A Japanese quadriplegic is planning on ascending a Swiss mountain the way most people do, strapped to the back of a mountaineer wearing a specialized robotic suit. Seji Uchida has always dreamed of climbing the alps, but a traffic accident in 1983 left him completely paralyzed from the neck down. Thanks to the development of HAL, a robotic suit which amplifies the strength of its wearer, Seji finally has an opportunity to completely ascend Breithorn mountain. Seji will be attached to the back of experienced alpinist Ken Noguchi, who will use HAL to carry Seji up the final ascent to the 13,741ft peak. After the mountain trek is successful, scientists plan on using the HAL suit to unlock the mystic powers of the slam dunk, and finally crack the sacred code of the Harlem Globetrotters.
Five teenage girls ages 16-17 may face criminal charges for hanging seventeen Super Mario Bros. "question blocks" around their small town. When residents spotted the cardboard boxes, they rightly assumed that Batman's arch-nemesis the Riddler was attacking their small Ohio town, and they immediately called the Sheriff's Department, Fire Department, HAZMAT crew, and Bomb Detection Unit. After the fiasco, the five girls claimed responsibility, and probably vowed to use a more recognizable game for their next prank. Like Burger Time.
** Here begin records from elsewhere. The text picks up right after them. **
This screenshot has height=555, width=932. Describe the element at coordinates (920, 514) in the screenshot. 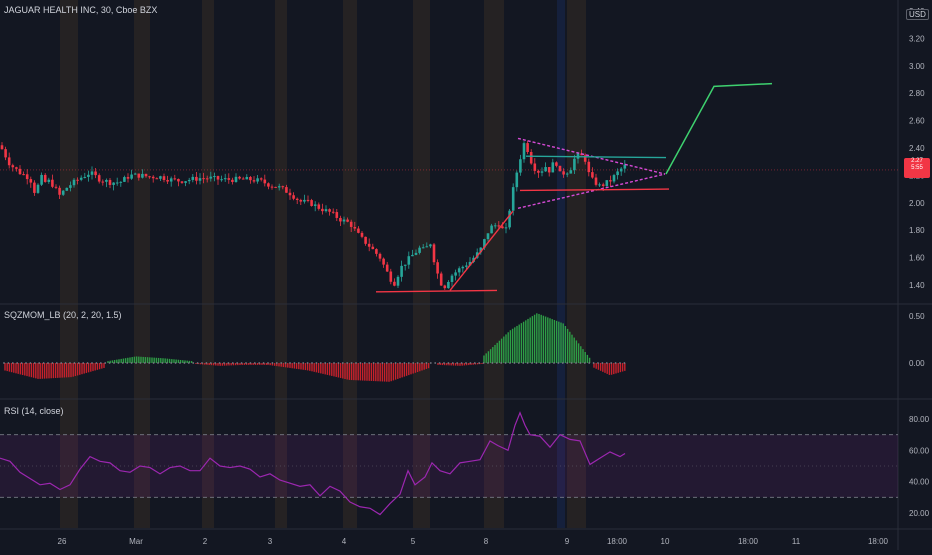

I see `rsi-tick-label: 20.00` at that location.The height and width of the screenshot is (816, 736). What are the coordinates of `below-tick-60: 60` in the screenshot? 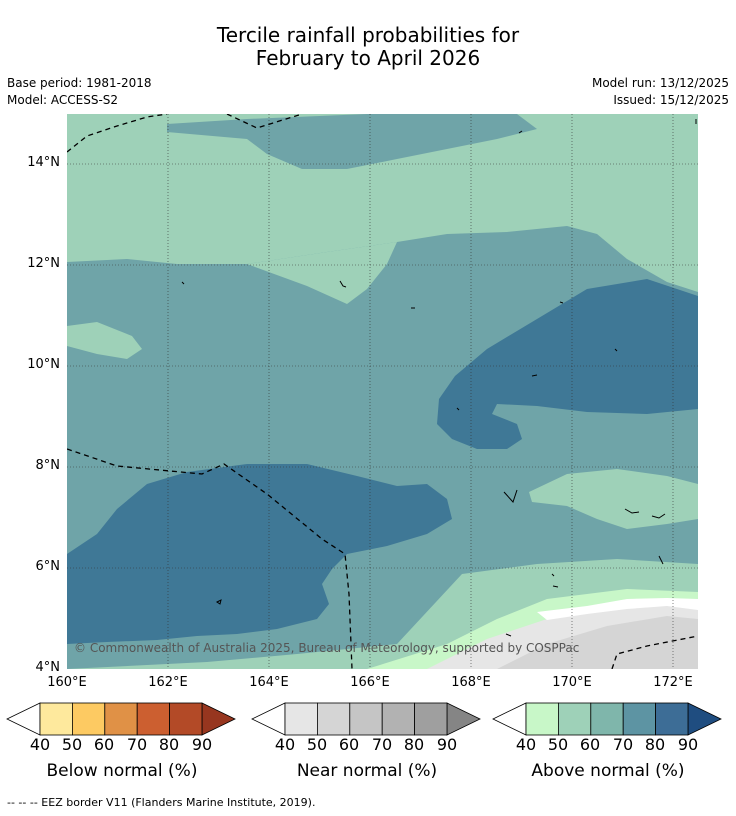 It's located at (104, 744).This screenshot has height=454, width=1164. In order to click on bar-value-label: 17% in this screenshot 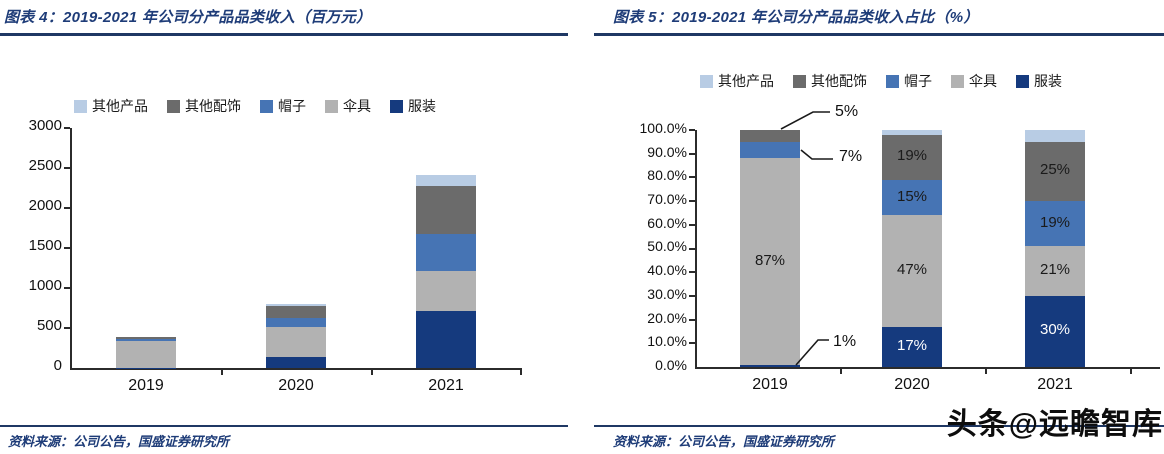, I will do `click(912, 345)`.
A man in Nova Scotia has been banned from hunting for 20 years after he shot a robot moose decoy. The Natural Resources Department started using the robot decoy to help track down poachers of mainland moose, which has been on the endangered species list since 2003. "After eleven or so shots, when the moose started beeping and spraying sparks wildly, that's when I guessed that something was wrong," is what I assume the hunter said after getting arrested for shooting a giant plastic robot.
Navman has launched a new series of GPS units that include a hard drive and digital camera. When you find a place that you really like, you can use the camera to take its picture, and use that picture as the place mark for the location on the GPS. Navman has eventual plans for sharing picture albums and locations online, allowing other people to visit the exact KFC where you had that amazing BBQ Chicken Sandwich or that Dairy Queen where you go to wrestle those three hobos.
The Spy Labs website is selling a surge protector that lets you spy on a room from anywhere in the world. Simply place a GSM cell phone card into the surge protector, use any phone to call the number on the GSM card, and the power adapter gives you instant access to the audio in the room. I think we'll all be in a great deal of trouble when our appliances have the ability to call up our girlfriends to report on us. Especially if your girlfriend only has a 900 number. I spend enough money calling Trixine on my own.
Do your remember Fido, the completely original autonomous suitcase concept? Samsung might, as they have announced FidoBag, a completely original autonomous suitcase concept... with fur and a wagging tail! Rather than using wireless sensors to track its owner, FidoBag relies solely on voice recognition, which is great because constantly screaming at your luggage is much easier than dragging it around by a handle. FidoBag does improve on the Fido concept by adding a barking security feature, which will emit barks at a vicious intensity of 197.5 decibels if it's disturbed by a stranger. With people screaming at their luggage and their luggage screaming at other people, trips to the airport are bound to get a lot less stressful.